··· Seitenauszug

Das Leben als Videospiel – neues Level, neue Probleme
Auch Psychologinnen und Psychologen haben ihre guten und schlechten Tage. Caroline Fux gibt in dieser Kolumne Tipps, welche «Lifehacks» man in Eigenregie anwenden kann, wenns mal nicht so rundläuft.
Veröffentlicht am 18. April 2023 - 14:31 Uhr
Manchmal habe ich ein schlechtes Gewissen gegenüber meinen Klientinnen und Klienten. Zum Beispiel dann, wenn ich ihnen gegenübersitze und der Eindruck entsteht, dass ich mein Leben komplett im Griff habe.
Dass ich keine miesen Tage oder wunden Punkte habe oder mit allem aus meiner Vergangenheit im Reinen bin und dass ich jeden einzelnen Tipp, den wir in der Praxis besprechen, selbst in Perfektion und bedingungsloser Konsequenz umsetzen könnte.
Nicht dass wir uns falsch verstehen: Ich glaube von Herzen an das, was ich meinen Klientinnen und Klienten empfehle. Ich würde nichts raten und weitergeben, das ich nicht schon selbst versucht habe und für machbar und erstrebenswert halte. Aber heisst das deshalb, dass mir alles gelingt? No way.
«Zurück auf Feld eins» ist nichts Schlimmes
Auch wir Fachleute kämpfen manchmal mit dem Leben. Wir sind genau wie alle anderen damit konfrontiert, dass es mal aufwärts und mal abwärts geht. Dass man die Dinge zwar im Griff haben kann, aber eben nur so lange, bis sie sich ändern und die Karten neu gemischt werden.
«Ein 'Zurück auf Feld eins'-Gefühl ist oft der Beweis dafür, dass wir weitergekommen sind.»
Caroline Fux, Psychologin
Für mich funktioniert das Leben wie ein Videospiel. Level folgt auf Level. Wir entdecken immer wieder neue Herausforderungen, neue Hürden und neue Lektionen.

······
··· Angezeigte Datensätze

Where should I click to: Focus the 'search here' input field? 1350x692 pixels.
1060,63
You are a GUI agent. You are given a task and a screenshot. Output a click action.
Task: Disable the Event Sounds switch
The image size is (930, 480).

······

Auftrag: Übertrage den Satz «Für mich funktioniert das Leben wie ein Videospiel.» aus dem Seitenauszug ins Englische. Stütze dich ausschließlich auf den Seitenauszug.

Lösung: For me, life works like a video game.